Fresh, Handmade Pasta in Madison, WI

Soft-as-Pillows Ricotta Cavatelli

Soft-as-Pillows Ricotta Cavatelli

Somewhere between the conical roofs, turquoise waters and feral cats, we fell in love with Puglia. Sure, there were many moments of discontent when we scraped the car on the ancient curbs of Brindisi or got lost in the olive groves of Cisternino because the GPS was totally confused. But when we sat down to eat a fresh plate of pasta with a glass of juicy Montepulciano d’Abruzzo, it was hard to stay mad.

Cavatelli is a pasta that you’ll find in most parts of Southern Italy and especially in the Puglia region. It’s similar to the wonderfully chewy Malloredus, a semolina gnocchi from Sardinia. But this cavatelli recipe incorporates ricotta cheese, creating a pasta that is chewy but velvety and adds a creaminess to your dish, which makes it a perfect match for the high-acidity of a tomato-based sauce. Like this amatriciana sauce or puttanesca sauce.

This dough can be rolled out, quickly, with a cavatelli maker, which are quite inexpensive on Amazon. Or by hand, with a gnocchi board, which are even less expensive. In a pinch, you could try re-creating the shape by pressing little bits of the dough against the ridges of a fork.

No matter which method you choose, make sure to flour your dough rope generously. Especially in the cavatelli maker, where I find that it tends to stick.

Ricotta Cavatelli Dough

from Pasta by Hand by Jenn Louis

  • 500 gr/ 3 1/2 cups + 1 TBSP all-purpose flour, plus more for dusting
  • 1 TSP kosher salt
  • 480 gr/ 2 cups of whole-milk ricotta
  • 55 gr / 1/4 cup of whole milk
  • 1 egg

In a large bowl mix all the ingredients together until they form a rough ball. Transfer ball to a countertop and begin kneading for about 10 minutes (you can also do this on medium speed in a standing mixer). The dough should be smooth and not sticky. Cover in plastic wrap and let rest 30 minutes.

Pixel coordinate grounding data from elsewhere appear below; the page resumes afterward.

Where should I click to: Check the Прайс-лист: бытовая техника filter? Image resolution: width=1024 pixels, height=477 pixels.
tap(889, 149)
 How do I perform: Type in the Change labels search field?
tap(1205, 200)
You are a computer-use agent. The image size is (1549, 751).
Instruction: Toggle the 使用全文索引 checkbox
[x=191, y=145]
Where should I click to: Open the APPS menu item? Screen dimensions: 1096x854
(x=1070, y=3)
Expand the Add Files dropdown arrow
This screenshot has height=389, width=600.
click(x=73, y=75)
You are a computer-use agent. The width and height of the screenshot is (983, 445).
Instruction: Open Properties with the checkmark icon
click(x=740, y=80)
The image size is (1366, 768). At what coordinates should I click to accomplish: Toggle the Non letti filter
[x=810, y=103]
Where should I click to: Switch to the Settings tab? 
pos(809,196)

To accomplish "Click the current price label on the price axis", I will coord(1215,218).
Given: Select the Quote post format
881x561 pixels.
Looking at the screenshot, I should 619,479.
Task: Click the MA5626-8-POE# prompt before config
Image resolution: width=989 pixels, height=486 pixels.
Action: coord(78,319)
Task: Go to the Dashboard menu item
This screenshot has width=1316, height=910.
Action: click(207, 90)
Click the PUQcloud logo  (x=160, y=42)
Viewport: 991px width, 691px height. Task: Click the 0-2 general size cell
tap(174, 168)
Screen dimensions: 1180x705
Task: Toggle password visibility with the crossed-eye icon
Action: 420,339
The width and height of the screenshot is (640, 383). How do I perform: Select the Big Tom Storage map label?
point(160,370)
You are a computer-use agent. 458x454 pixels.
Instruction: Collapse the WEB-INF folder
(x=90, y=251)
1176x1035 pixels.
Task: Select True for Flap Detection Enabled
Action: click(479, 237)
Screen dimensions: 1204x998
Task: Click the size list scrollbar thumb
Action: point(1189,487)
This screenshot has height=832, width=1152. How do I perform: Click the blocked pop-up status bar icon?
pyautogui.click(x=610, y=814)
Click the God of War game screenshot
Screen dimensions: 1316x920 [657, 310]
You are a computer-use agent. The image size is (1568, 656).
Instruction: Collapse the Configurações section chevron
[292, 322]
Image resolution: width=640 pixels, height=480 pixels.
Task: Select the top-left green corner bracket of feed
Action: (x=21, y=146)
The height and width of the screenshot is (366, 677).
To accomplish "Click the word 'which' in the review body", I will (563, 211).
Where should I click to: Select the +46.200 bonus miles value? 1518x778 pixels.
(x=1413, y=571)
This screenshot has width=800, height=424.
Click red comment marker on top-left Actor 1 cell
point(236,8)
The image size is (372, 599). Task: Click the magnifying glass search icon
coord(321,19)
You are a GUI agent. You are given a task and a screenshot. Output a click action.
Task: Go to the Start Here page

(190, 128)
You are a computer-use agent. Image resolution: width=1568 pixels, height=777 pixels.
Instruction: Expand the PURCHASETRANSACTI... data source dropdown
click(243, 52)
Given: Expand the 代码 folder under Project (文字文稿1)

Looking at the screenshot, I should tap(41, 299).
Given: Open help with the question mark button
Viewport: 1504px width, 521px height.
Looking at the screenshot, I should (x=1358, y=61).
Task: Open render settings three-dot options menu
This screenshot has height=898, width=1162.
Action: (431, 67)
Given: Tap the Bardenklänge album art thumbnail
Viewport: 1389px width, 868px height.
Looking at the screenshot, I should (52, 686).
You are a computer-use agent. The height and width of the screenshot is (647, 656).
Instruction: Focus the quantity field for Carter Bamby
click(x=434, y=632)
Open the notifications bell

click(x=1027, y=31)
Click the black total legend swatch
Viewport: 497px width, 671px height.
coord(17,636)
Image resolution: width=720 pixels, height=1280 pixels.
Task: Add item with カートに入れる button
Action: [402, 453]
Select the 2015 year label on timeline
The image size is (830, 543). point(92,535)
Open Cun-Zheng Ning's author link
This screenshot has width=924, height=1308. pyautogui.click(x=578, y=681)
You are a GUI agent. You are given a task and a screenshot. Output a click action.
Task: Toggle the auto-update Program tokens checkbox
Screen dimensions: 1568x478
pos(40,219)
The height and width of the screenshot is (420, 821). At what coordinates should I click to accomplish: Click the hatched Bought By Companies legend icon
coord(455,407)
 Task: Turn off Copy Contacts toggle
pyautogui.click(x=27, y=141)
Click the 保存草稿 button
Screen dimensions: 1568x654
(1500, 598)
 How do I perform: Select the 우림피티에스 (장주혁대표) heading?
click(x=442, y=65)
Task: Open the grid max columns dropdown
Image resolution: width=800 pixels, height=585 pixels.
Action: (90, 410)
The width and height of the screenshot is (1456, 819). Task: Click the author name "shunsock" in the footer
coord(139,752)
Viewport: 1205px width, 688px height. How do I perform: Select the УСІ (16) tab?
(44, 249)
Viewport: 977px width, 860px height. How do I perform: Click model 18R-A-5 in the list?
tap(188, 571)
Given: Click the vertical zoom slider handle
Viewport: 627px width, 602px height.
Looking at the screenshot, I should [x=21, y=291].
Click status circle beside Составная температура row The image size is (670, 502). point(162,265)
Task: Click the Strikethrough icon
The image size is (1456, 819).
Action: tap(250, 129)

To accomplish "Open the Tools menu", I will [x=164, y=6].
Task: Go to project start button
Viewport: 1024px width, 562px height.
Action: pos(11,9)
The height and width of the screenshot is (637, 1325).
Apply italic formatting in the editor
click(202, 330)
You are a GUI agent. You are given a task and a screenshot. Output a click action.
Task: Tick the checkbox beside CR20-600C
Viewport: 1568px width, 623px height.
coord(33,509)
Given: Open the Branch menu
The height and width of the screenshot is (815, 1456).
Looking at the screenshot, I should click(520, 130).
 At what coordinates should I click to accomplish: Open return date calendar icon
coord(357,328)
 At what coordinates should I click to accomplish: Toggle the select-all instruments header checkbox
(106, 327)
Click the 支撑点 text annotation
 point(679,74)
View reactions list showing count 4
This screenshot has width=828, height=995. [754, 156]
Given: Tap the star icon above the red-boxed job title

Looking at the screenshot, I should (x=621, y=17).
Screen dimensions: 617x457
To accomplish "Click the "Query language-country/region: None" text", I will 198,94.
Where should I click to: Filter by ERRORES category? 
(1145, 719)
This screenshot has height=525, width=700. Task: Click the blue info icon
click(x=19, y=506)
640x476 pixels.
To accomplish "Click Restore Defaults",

Set up your workstation – get a few cookie sheets, lightly-floured, ready to hold the finished cavatelli.

Cut off a small chunk of dough and leave the rest covered. Start to roll out the dough into a long rope about 1/2 inch in diameter. ** I find it helpful to lightly dampen my hands and start from the middle, rolling the dough back and forth, while I work my hands towards the edges.

If using a gnocchi board or fork, lightly flour the rope and cut into 1/2 in pieces. With the side of your thumb, press the piece against the board or fork, dragging it down so it starts to create a curved shape.

If using the cavatelli maker, flour your rope and slowly feed it into the opening. Turn the crank to start the cavatelli maker.

Immediately flour the cavatelli and place, not touching, onto the cookie sheets.

Bring a large pot of salted water to a boil. Drop the cavatelli in and cook 1-3 minutes until they float.

With a slotted spoon remove cavatelli and mix with your favorite sauce. Serve immediately.

**You can also stick the cookie sheets directly into the freezer and then transfer to a plastic bag. They will keep frozen for one month. Or in the refrigerator for up to 2 days.